Top of Source document
Limitations On Federal Court Jurisdiction: The Complexities Of Complete Diversity When Foreign Parties Are Involved And FSIA Removal

by Cozen O'Connor

In the context of transnational litigation, diversity jurisdiction in a U.S. federal court can be difficult to demonstrate.  This is because the typical parties in transnational litigation may include U.S. citizens, U.S. citizens who are residents of a foreign country, foreign parties who are residents of a U.S. State and foreign parties who are residents of a foreign country.  When all of these parties are mixed together, the requirements of 28 U.S.C. § 1332 may not be met, or complete diversity may not exist, thus eliminating federal court jurisdiction over the action.

In addition, when litigation has been commenced in a state court and one of the parties is a sovereign, although federal question jurisdiction exists in a U.S. federal court under the Foreign Sovereign Immunities Act of 1976 (FSIA), the issue arises: who may remove the lawsuit from the state court to the U.S. federal court?  Any party, or only the sovereign?

Recently, the U.S. District Court for the Northern District of California issued a decision that is instructive on both points, Guan and Wang v. Bi et al., Case No.  13-CV-05537 (WHO), 2014 WL 953757 (N.D. Cal. March 6, 2014).  This case is fully “transnational” in the sense that it was brought by a foreign party and a U.S. citizen, as plaintiffs, against all foreign party defendants, including a local governmental department of the  People’s Republic of China (PRC), Dalian Customs Anti-Smuggling Bureau.

The only defendant to appear in the case, however, was Bi, a foreign party who is a resident of a foreign country.  Bi removed the action to federal court, arguing that there was subject matter jurisdiction in diversity pursuant to 28 U.S.C. § 1332(a)(2) and under the FSIA.  The Plaintiff filed a motion to remand the case to state court, maintaining that there was no diversity jurisdiction and even though the federal court may theoretically have federal question jurisdiction over the case under the FSIA, a non-sovereign party, such as Bi, is not permitted to remove the action to a U.S. federal court under 28 U.S.C. § 1441, the statute governing removal.


The Court first noted that in the context of this lawsuit, U.S. District Courts have jurisdiction in diversity pursuant to 28 U.S.C. § 1332 over all civil actions in which the amount in controversy requirement is satisfied and the case is between “citizens of a State and citizens or subjects of a foreign state.”  Further, complete diversity is required, meaning that diversity confers jurisdiction on the federal court only with regard to cases “in which the citizenship of each plaintiff is diverse from the citizenship of each defendant.”
Bottom of Source document
Exercises:
1) Output the passage of the jurisdiction article that opens with the words containing "Recently, the U.S." and closes with "Customs Anti-Smuggling Bureau.".
2) Answer these questions about the jurisdiction article:
(a) Which court issued the decision in Guan and Wang v. Bi?
(b) Which defendant was the only one to appear in that case?
(c) Which statute governs removal?
3) Please resume the jurisdiction article after its last sentence.
The entries have no connection to the jurisdiction article.
Top of Information provided
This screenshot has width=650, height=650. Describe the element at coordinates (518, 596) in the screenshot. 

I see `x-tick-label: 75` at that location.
Bottom of Information provided
Top of Information provided
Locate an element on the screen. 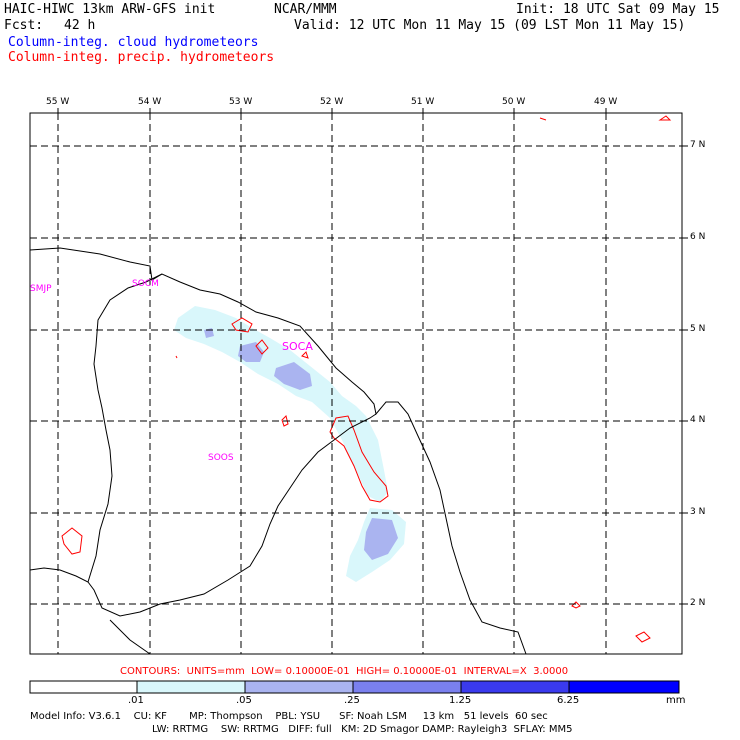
Bottom of Information provided
Task-by-task results:
1)
Recently, the U.S. District Court for the Northern District of California issued a decision that is instructive on both points, Guan and Wang v. Bi et al., Case No.  13-CV-05537 (WHO), 2014 WL 953757 (N.D. Cal. March 6, 2014).  This case is fully “transnational” in the sense that it was brought by a foreign party and a U.S. citizen, as plaintiffs, against all foreign party defendants, including a local governmental department of the  People’s Republic of China (PRC), Dalian Customs Anti-Smuggling Bureau.

2)
(a) The U.S. District Court for the Northern District of California
(b) Bi
(c) 28 U.S.C. § 1441

3)
In this vein, the court discussed the 2011 amendments to the diversity jurisdiction statute, Section 1332, and noted that “diversity jurisdiction does not exist when a foreign plaintiff sues a foreign defendant,” including actions between a U.S. citizen and an alien on one side (both plaintiffs, for example) and all aliens on the other side (all defendants, for example). Because there is a foreign plaintiff and a foreign defendant, complete diversity is ruined and the presence of a U.S. citizen in such an action “does not salvage jurisdiction because diversity must be complete.”  The court further found that the 2011 amendments eliminated the language in section 1332(a)(2) stating that a permanent resident alien is categorically deemed a citizen of the state in which he or she is domiciled, but added that “district courts shall not have original jurisdiction under this subsection of an action between citizens of a State and citizens or subjects of a foreign state who are lawfully admitted for permanent residence in the United States and are domiciled in the same State.”

The Court noted however that complete diversity may exist in cases with foreign parties on both sides of the litigation under section 1332(a)(3) so long as there are “citizens of [the] United States on both sides who satisfy diversity requirements.”  For example, in a case where the only plaintiffs are a U.S. citizen residing in New York and a foreign party, and the only defendants are a U.S. citizen residing in New Jersey and a foreign party, the presence of the foreign parties on both sides (plaintiff-defendant) will not ruin the complete diversity of the U.S. citizens.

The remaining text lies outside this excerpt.